In general, the structure of the syslog messages generated by IOS-XR has the following format:
- messageid: The ID number of the message.
- hostname: The device that generated the message.
- linecard: The linecard slot.
- datetime: The time when the message was generated in the format: MMM dd hh:mm:ss.fff or MMM dd hh:mm:ss.fff ZZZ.
- process-name: The name of the process that generated the mesage.
- process-id The PID of the process that generated the message.
- facility-name: The name of the Facility.
- severify: The value of the Severity.
- tag: The syslog message tag.
#
Facility 用来表示 log 信息的来源或者说是 log 信息的类别,默认 IOS XR 设备使用的是 LOCAL 7 , id 23。
我们可以在 log server 上进行定义不同 Facility 存储在不同文件中,或者具有不同的 format 格式, 如下。

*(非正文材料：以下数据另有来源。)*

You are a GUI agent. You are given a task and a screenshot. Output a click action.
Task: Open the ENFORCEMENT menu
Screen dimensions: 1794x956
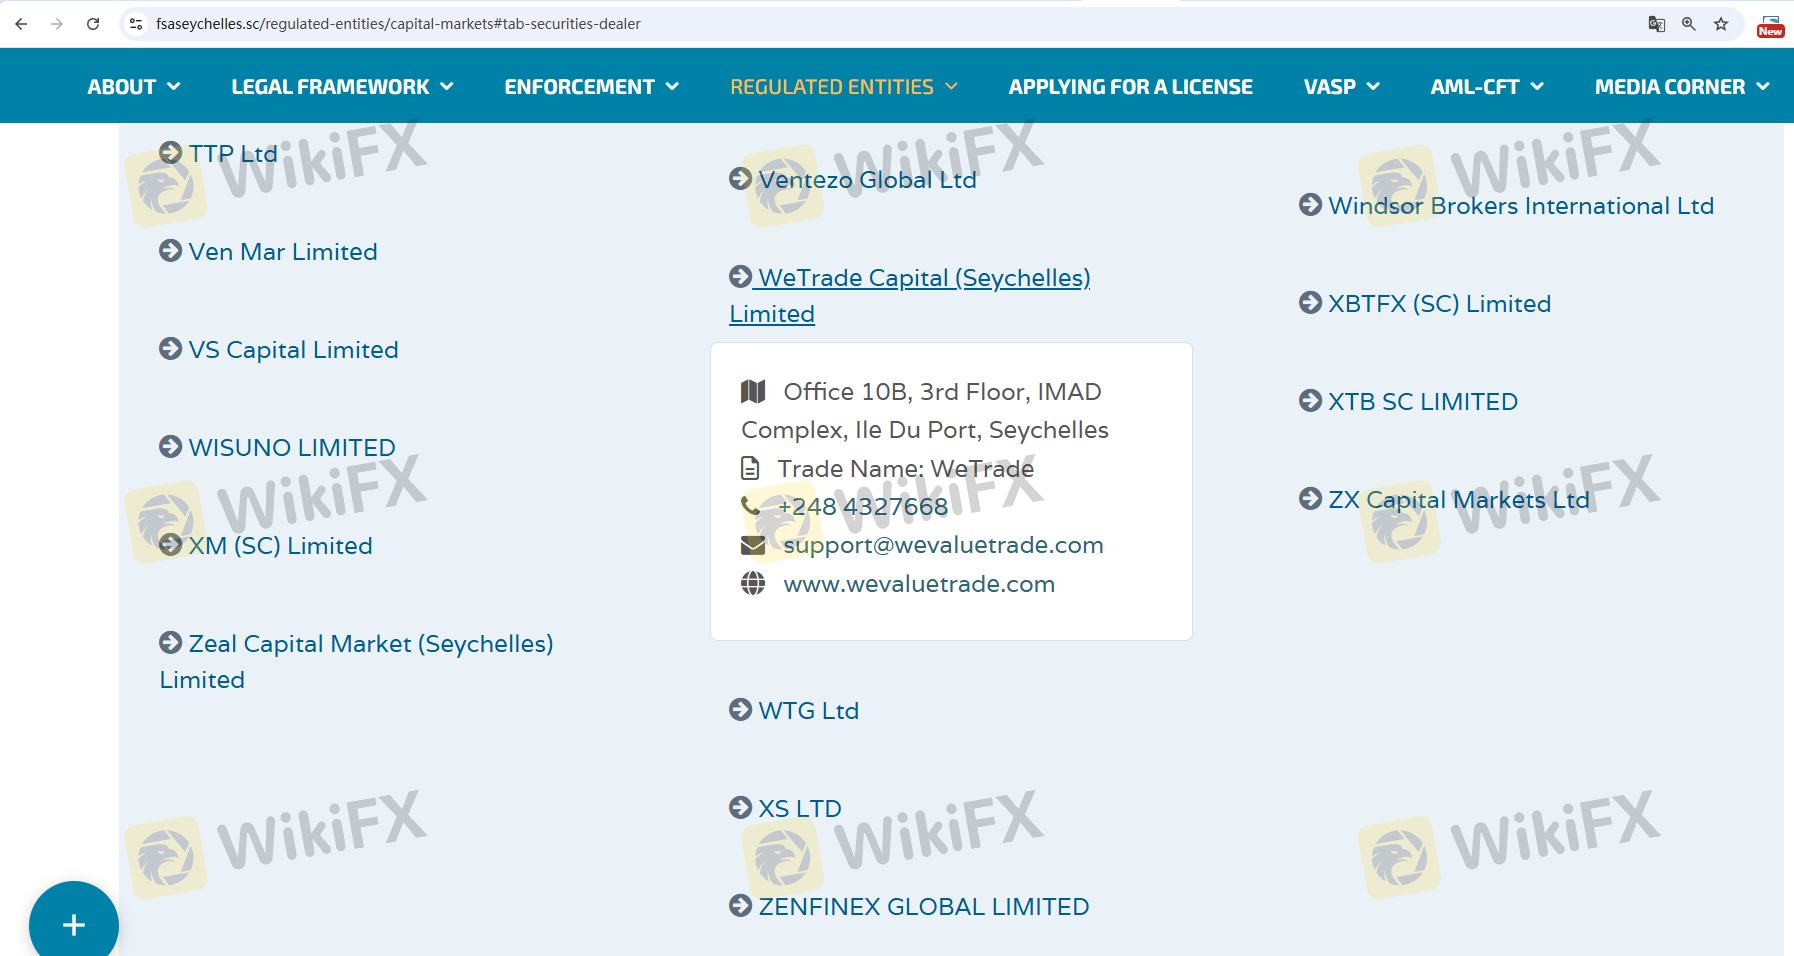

[root@server1 ~]# grep local /etc/rsyslog.conf
local7.* /var/log/boot.log
local6.* /var/log/syslog
IOS XR 中可以修改 facility , 命令如下
RP/0/RP0/CPU0:CRS-L(config)#logging facility ?
auth Authorization system
cron Cron/at facility
daemon System daemons
kern Kernel
local0 Local use
local1 Local use
local2 Local use
local3 Local use
local4 Local use
local5 Local use
local6 Local use
local7 Local use
lpr Line printer system
mail Mail system
news USENET news
sys10 System use
sys11 System use
sys12 System use
sys13 System use
sys14 Systemcode use
sys9 System use
syslog Syslog itself
user User process
uucp Unix-to-Unix copy system
<cr>
#
默认传递的 syslog 中是不包含设备的 hostname 的,如下是在 log server 上记录的 log,第一行中不包含 hostname; 通过在 IOS XR 设备上添加配置"logging hostname
Apr 14 23:34:38 10.1.1.1 462388: LC/0/6/CPU0:Apr 15 09:02:48 : plim_xge[301]: %L2-PLIM-4-XFP_WARN_RX_PWR : Interface TenGigE0/6/0/9, RX Low power warning occurred
Apr 14 23:50:04 10.1.1.1 462620: CRS-L RP/0/RP0/CPU0:Apr 15 09:18:13 : config[65956]: %MGBL-CONFIG-6-DB_COMMIT : Configuration committed by user 'xuxing'. Use 'show configuration commit changes 1000000229' to view the changes.